Western blot analysis

Differentiating cells were treated with either DMSO (1:1000) or different concentrations of WFA (0.25, 0.5 and 1 μM) for 8 days. Total protein was extracted from the cells on day 8 of differentiation using RIPA lysis buffer containing protease inhibitor (cOmplete, Roche Applied Science) and phosphatase inhibitor (PhosSTOP, Roche Applied Science). The protein concentration was quantified using DC Protein Assay Kit (Biorad, USA). Fifteen microgram of extracted protein was mixed with loading dye, denatured and separated by SDS‐PAGE (2 h, 110 V), and then transferred (90 min, 110 V) to a polyvinylidene difluoride membrane (Millipore, USA).
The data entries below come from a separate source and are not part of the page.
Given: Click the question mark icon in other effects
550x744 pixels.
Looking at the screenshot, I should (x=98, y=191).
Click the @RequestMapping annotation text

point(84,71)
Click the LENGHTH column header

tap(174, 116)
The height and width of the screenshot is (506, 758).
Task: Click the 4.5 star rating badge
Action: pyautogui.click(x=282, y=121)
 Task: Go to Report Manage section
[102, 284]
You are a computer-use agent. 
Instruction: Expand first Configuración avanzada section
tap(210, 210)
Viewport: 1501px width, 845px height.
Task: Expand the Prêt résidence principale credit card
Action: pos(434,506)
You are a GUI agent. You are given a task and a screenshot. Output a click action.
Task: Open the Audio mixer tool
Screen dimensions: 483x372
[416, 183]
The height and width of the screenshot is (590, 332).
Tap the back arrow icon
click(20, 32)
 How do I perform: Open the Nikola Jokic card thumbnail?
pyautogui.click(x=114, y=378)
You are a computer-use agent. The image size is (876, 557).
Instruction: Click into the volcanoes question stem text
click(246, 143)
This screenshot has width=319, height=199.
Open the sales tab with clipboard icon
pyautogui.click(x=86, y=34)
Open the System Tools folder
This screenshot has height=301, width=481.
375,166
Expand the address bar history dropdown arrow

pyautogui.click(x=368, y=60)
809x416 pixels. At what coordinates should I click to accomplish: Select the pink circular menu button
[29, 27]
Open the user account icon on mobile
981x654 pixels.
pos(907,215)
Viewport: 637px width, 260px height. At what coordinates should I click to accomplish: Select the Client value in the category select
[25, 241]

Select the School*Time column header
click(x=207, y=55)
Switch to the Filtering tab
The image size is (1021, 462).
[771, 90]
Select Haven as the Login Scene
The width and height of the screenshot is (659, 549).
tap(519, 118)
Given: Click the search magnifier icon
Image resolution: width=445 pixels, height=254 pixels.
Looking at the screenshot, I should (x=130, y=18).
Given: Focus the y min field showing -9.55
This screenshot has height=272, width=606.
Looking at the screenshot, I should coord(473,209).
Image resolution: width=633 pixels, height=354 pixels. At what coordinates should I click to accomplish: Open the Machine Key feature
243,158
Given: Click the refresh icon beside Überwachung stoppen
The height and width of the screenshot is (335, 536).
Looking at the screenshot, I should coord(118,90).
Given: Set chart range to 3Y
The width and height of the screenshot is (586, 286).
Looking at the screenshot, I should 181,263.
The membranes were blocked in 3% bovine serum albumin (Santa Cruz, USA) at room temperature for 1 h and incubated with the primary antibodies against PPARG (1:500, mouse monoclonal, Santacruz, #sc-7273) and CEBP/α (1:1,000, rabbit polyclonal, Santacruz, #sc-61). Membranes were then washed and incubated with respective horseradish peroxidase-conjugated secondary antibodies (DAKO, Denmark) for 2 h at room temperature. The protein bands were visualized with enhanced chemiluminescence substrate (Menlo Park, CA, USA) and exposed to X‐ray film (Fujifilm, Japan). Signals were quantified using Image Studio Lite version 4.0.21 (LI‐COR Biosciences) software and relative protein expression was determined by comparing the intensity of the band to those of the vehicle control.

Statistical analysis

Data are expressed as mean ± standard deviation (SD) from n number of experiments and analyzed by one-way analysis of variance followed by Bonferroni's multiple comparison tests using Graph Pad Prism (Version 5.0, Graph Pad Software Inc., San Diego, CA). P value < .05 was considered to be statistically significant.

Supporting information

S1 Fig. Inhibitory effect of WFA on adipogenesis in differentiating 3T3‐F244A cells treated WFA (0.25–1 μM) and RSG (2 μM).

The results are from three independent experiments. (a-c) Intensities of the PPARγ, and (d-f) C/EBPα protein bands were normalized to those of β‐actin, and relative protein expressions of the treated samples were obtained by comparing the normalized protein bands intensity to that of the vehicle control.